以前のリノベーションの時にも、敷地(現地)に必ず行き心地いい空間を考えるという話をしたのですが、今回は特に窓の決め方について書こうと思います。

町を歩いていたりすると、何故ここに窓をつけたのだろうと不思議に感じる建物に出くわすことがよくあります。

道路側に大きな窓を設けて、常にカーテンを閉めないと生活できない家等は特に目につきますし、隣の家とギリギリまで近づけて建てて、隣家の窓と正対するように窓を設けているような家も残念ながら見かけます。

設計をしている身からすると、この設計者は敷地に来た事がなかったのだろうか?と想像してしまいます。

(実際には、敷地を見ていたものの、建築基準法上の採光や換気を確保するためや、未だに世間的に根強い南側に窓を設けることが正解であるといった既成概念に囚われた背景があるのかもしれませんが、)

 

私が建物の設計を行う際には、必ず周囲の建物の窓の位置までプロットした図面や高さ関係を確認するための模型等を作成し、窓の位置や部屋の配置を慎重に決めていきます。

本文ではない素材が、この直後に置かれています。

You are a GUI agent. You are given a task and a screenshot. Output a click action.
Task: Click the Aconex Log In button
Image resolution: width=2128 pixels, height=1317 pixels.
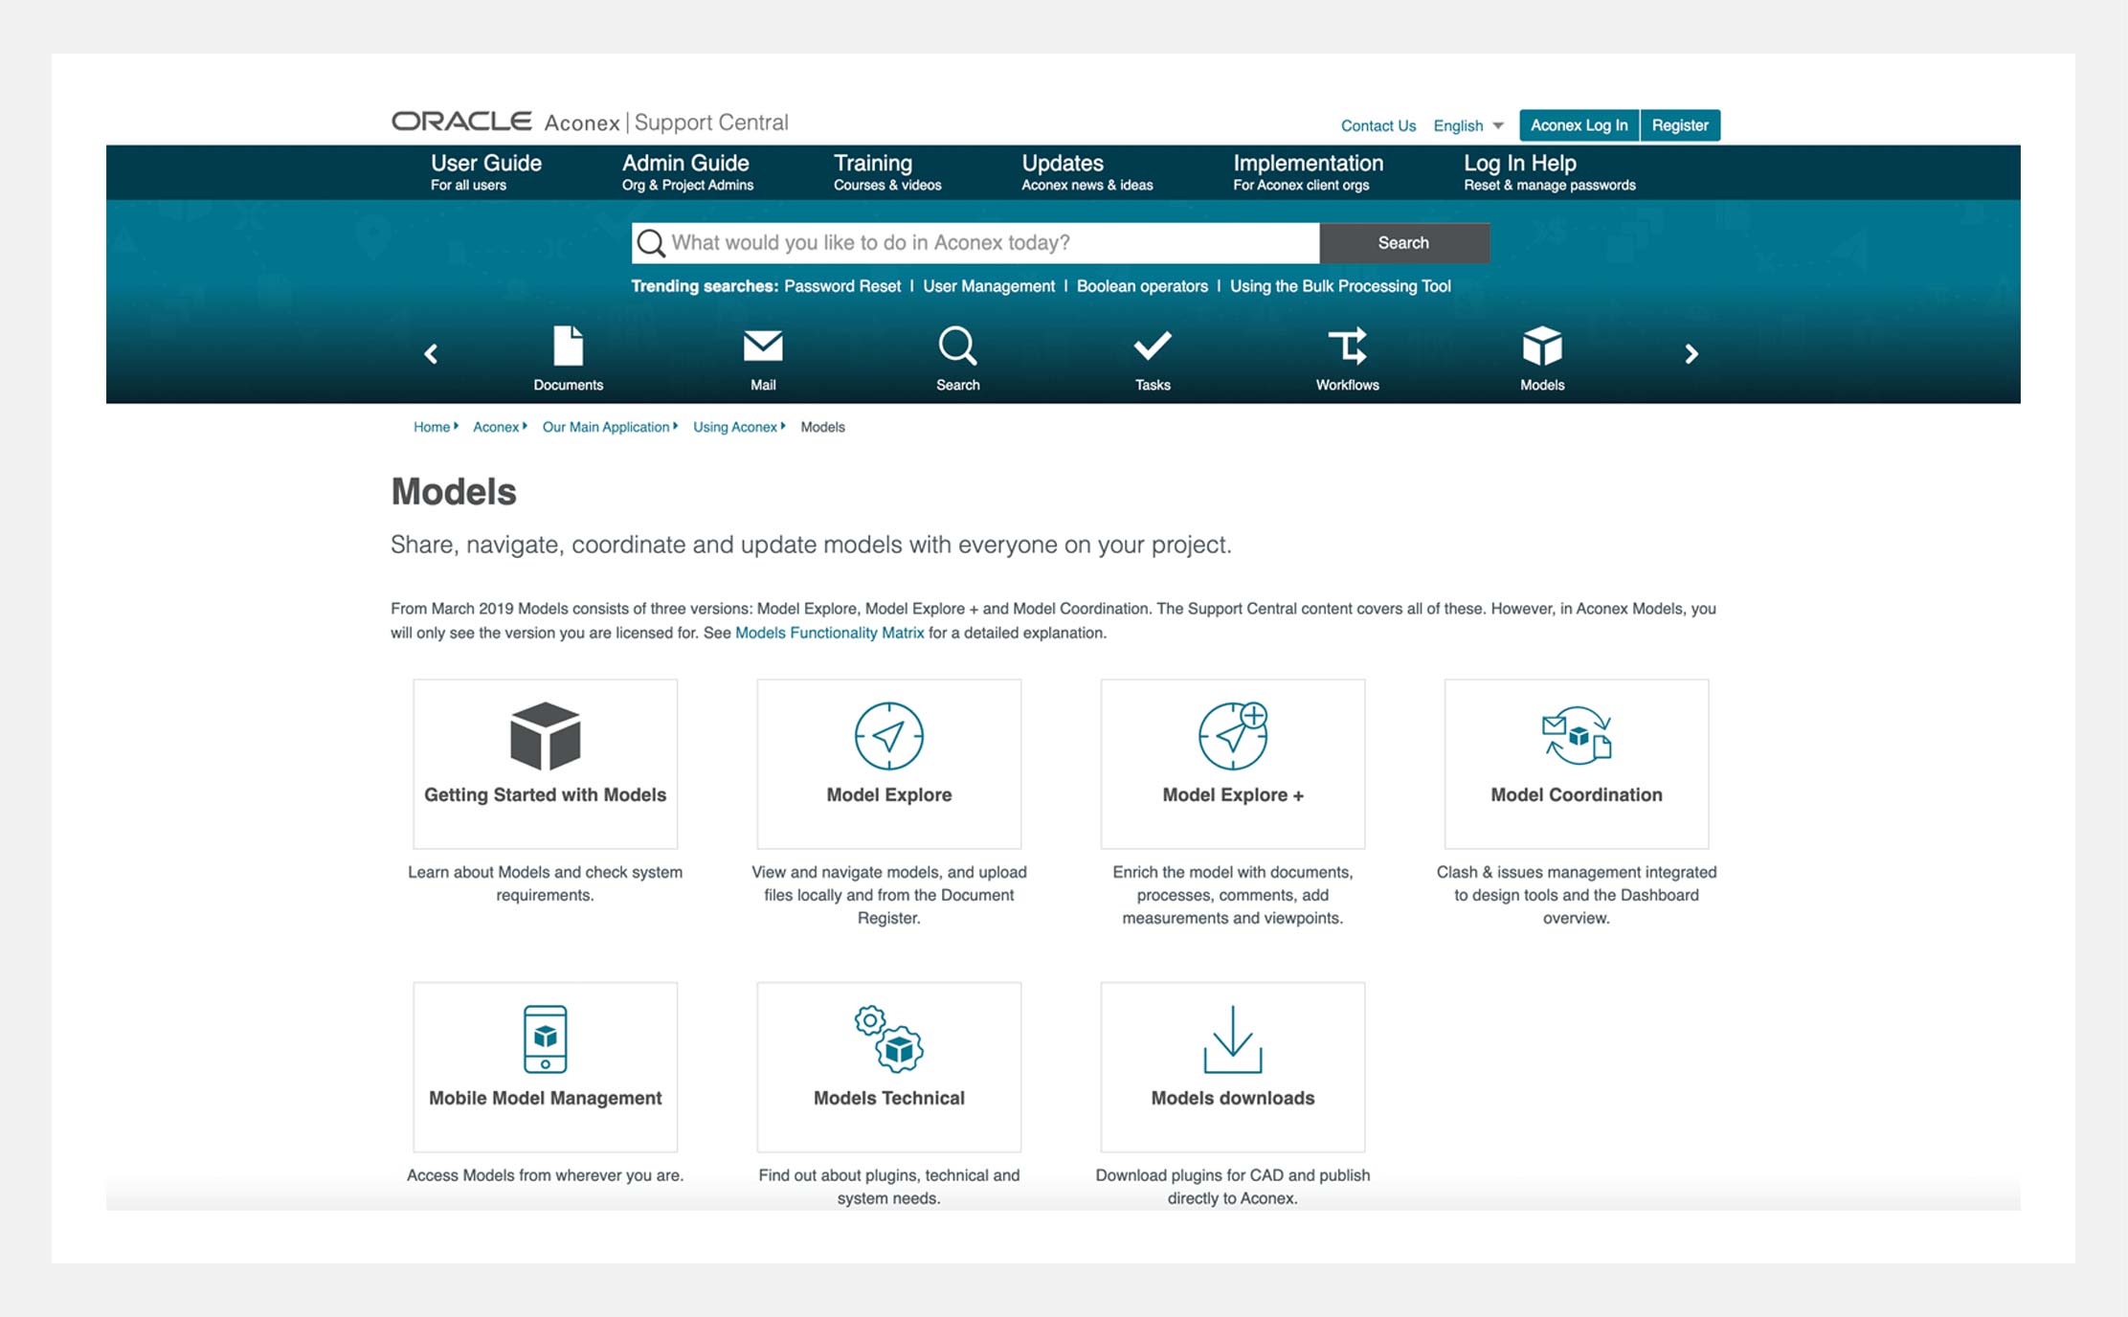point(1579,124)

そのように、窓の位置や大きさを工夫した新築住宅の事例がこちらです。

敷地の2方に建物、1方がマンションの駐車場という周辺環境であったので、吹抜けを設けて上部から光を取り込んだ計画です。

吹抜けの位置に写真正面の家のバルコニーがあったのですが、せっかくの開放的な吹抜けも生活感のある風景が目に入ると台無しなので、キッチンやリビングからは見えないように窓の位置を決めました

些細なことですが、こうした気遣いがこの家で住まわれる方の日々を豊かにするのだと考えています。